“‘The comedians of the Comédie-Française are going to present in a few days, a drama of a new kind which all Paris is awaiting with lively impatience. The orders which I gave to the comedians in making them a present of the work, that they should guard the secret of the name of the author, have not been obeyed. In their unfortunate enthusiasm, they believed that they rendered me a service in transgressing my wishes. As this work, child of my sensibility, breathes the love of virtue, and tends to purify our theater and make it a school of good manners, I have felt that I owe a special homage to my illustrious protectresses. I come, therefore, Mesdames, to beg you to listen to a reading of my play. After that, if the public at the representation carries me to the skies, the most beautiful success of my drama will be to have been honored by your tears, as the author has always been by your benefits.’

“With the duke of Noailles, to whom he had read the piece, and who had shown an interest, Beaumarchais poses as a statesman who has missed his calling. The letter to the Duke of Noailles is as follows:

“‘It is only in odd moments, Monsieur le duc, that I dare give way to my taste for literature. When I cease

for one moment to turn the earth and cultivate the garden of my advancement, instantly what I have cleared is covered with brambles so that I must recommence unceasingly. Another of the follies from which I have been forced to tear myself is the study of politics, a subject thorny and repulsive for most men, but quite as attractive as useless for me. I loved it to madness, and I have done everything to develop it, the rights of respective powers, the pretentions of princes, by which the mass of mankind always is kept in commotion, the action and reaction of governments, all these are interests made for my soul. Perhaps there is no one who has felt so much the disadvantage of being able to see things en grand, being at the same time the smallest of men. Sometimes I have gone so far as to murmur in my unjust humor that fate did not place me more advantageously in regard to those things for which I believed myself suited, especially when I consider that the missions which kings and ministers give to their agents, have the power to confer the grace of the ancient apostleship, which instantly made sublime and intelligent men of the most insignificant brains.’”

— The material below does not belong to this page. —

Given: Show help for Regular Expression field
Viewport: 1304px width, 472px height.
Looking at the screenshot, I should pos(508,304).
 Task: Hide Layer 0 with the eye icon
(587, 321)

To the duke of Nivernais, Beaumarchais was indebted for a useful criticism of the weak side of his play. It probably may be due to that nobleman’s observations that he made the important change of transporting the scene to England, and giving the characters English names. As the play now stands, after decided modifications made immediately following the first representations, the story is this:

Eugénie

Eugénie, the daughter of a Welsh gentleman, supposes herself the wife of Lord Clarendon, nephew of the Minister of War. Clarendon, however, basely has deceived her by a false marriage in which his steward plays the rôle of chaplain,

and he prepares to marry a wealthy heiress the very day that his victim arrives in London.

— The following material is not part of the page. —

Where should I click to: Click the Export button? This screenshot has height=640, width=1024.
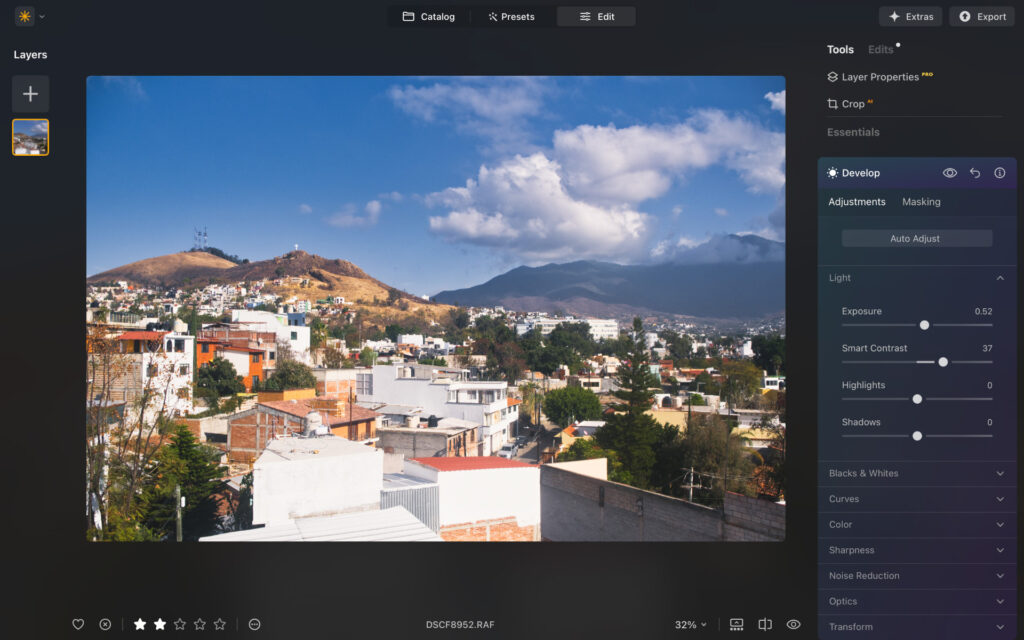[x=981, y=16]
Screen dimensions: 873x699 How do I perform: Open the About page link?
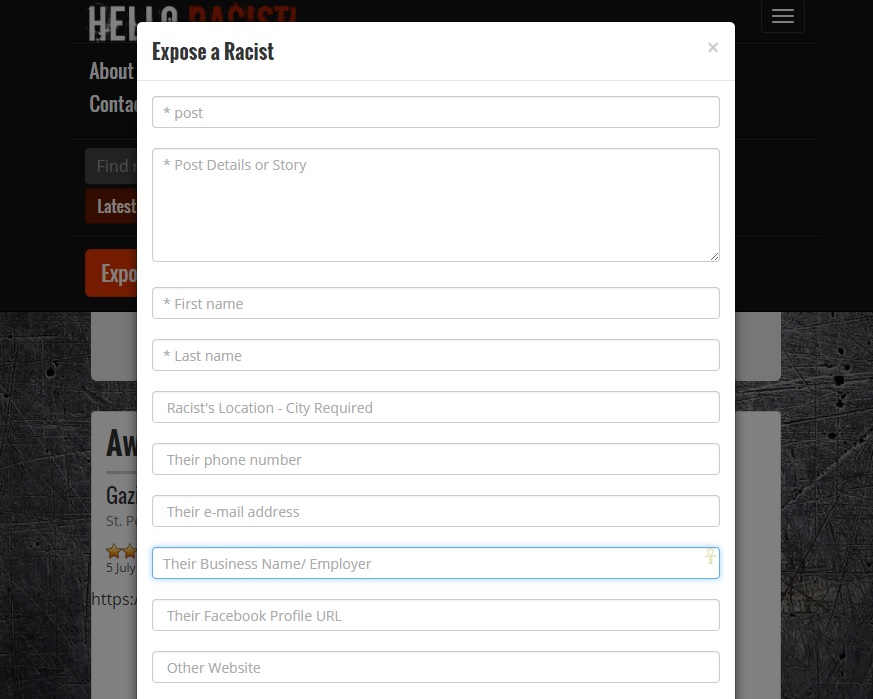click(x=111, y=71)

The weakness of the play consists in this, that while the character of Eugénie in its delicate, sweet womanliness, enlists our entire sympathy and admiration, we are not sufficiently prepared at the end of the fifth act to see the man who has so deceived her, pardoned and re-accepted on his giving up his intended marriage along with the ambitious schemes of his powerful uncle, even though the old baron utters the sublime truth that “he who has sincerely repented is farther from evil than he who has never known it.”